The expected output is the set of lines below beginning at the one that contains "Instruction: Click the" and ending at the final line, reproduced exactly.

MATERIAL SUPPLIED »
╔══
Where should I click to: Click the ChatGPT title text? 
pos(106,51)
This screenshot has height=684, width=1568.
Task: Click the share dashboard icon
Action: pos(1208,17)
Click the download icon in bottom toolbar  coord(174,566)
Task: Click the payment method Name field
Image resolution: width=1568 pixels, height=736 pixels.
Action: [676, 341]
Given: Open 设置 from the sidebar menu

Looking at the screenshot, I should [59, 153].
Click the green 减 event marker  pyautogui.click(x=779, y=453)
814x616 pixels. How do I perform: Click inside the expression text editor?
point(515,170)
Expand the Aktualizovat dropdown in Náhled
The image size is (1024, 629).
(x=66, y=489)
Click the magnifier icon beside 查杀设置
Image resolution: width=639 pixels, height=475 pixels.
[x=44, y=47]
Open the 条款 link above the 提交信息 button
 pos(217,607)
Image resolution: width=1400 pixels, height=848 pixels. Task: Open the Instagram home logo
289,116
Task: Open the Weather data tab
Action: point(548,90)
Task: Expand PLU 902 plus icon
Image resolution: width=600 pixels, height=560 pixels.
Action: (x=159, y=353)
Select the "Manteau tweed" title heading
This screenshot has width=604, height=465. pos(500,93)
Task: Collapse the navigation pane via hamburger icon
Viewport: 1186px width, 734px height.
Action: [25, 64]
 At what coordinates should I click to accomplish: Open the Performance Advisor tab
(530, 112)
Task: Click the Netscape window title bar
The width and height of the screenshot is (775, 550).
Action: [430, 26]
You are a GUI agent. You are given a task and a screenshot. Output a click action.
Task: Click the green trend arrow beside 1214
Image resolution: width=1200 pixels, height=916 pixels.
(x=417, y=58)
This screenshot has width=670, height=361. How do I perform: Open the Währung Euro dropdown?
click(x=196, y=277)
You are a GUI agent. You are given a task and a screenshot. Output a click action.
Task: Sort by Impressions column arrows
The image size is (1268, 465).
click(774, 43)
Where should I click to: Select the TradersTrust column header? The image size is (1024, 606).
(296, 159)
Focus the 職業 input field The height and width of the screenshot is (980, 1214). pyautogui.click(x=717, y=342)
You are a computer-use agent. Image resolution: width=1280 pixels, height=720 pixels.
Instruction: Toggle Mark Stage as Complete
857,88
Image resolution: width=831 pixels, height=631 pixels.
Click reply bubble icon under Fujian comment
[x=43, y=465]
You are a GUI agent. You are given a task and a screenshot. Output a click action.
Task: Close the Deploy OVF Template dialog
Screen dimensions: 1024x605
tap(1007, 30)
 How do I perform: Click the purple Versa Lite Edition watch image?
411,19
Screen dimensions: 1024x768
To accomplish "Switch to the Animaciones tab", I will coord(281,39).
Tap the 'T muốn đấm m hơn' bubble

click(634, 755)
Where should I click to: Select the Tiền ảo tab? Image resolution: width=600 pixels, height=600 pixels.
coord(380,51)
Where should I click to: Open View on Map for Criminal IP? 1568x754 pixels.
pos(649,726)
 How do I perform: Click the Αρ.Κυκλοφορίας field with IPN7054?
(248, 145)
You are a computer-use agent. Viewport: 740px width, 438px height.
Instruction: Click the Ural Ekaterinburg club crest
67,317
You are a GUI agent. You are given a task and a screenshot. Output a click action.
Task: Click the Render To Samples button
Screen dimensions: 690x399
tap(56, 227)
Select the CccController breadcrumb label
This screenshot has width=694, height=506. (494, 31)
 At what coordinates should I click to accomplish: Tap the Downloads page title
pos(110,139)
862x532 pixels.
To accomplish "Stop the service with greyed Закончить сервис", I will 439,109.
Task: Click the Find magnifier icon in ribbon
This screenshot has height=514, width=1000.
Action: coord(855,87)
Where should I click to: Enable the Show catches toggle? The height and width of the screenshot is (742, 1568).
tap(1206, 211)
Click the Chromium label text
╚══
ANSWER SECTION »
Instruction: Click the Ural Ekaterinburg club crest
67,317
You are a GUI agent. You are given a task and a screenshot. Output a click action.
Task: Click the Render To Samples button
Screen dimensions: 690x399
tap(56, 227)
Select the CccController breadcrumb label
This screenshot has width=694, height=506. (494, 31)
 At what coordinates should I click to accomplish: Tap the Downloads page title
pos(110,139)
862x532 pixels.
To accomplish "Stop the service with greyed Закончить сервис", I will 439,109.
Task: Click the Find magnifier icon in ribbon
This screenshot has height=514, width=1000.
Action: coord(855,87)
Where should I click to: Enable the Show catches toggle? The height and width of the screenshot is (742, 1568).
tap(1206, 211)
Click the Chromium label text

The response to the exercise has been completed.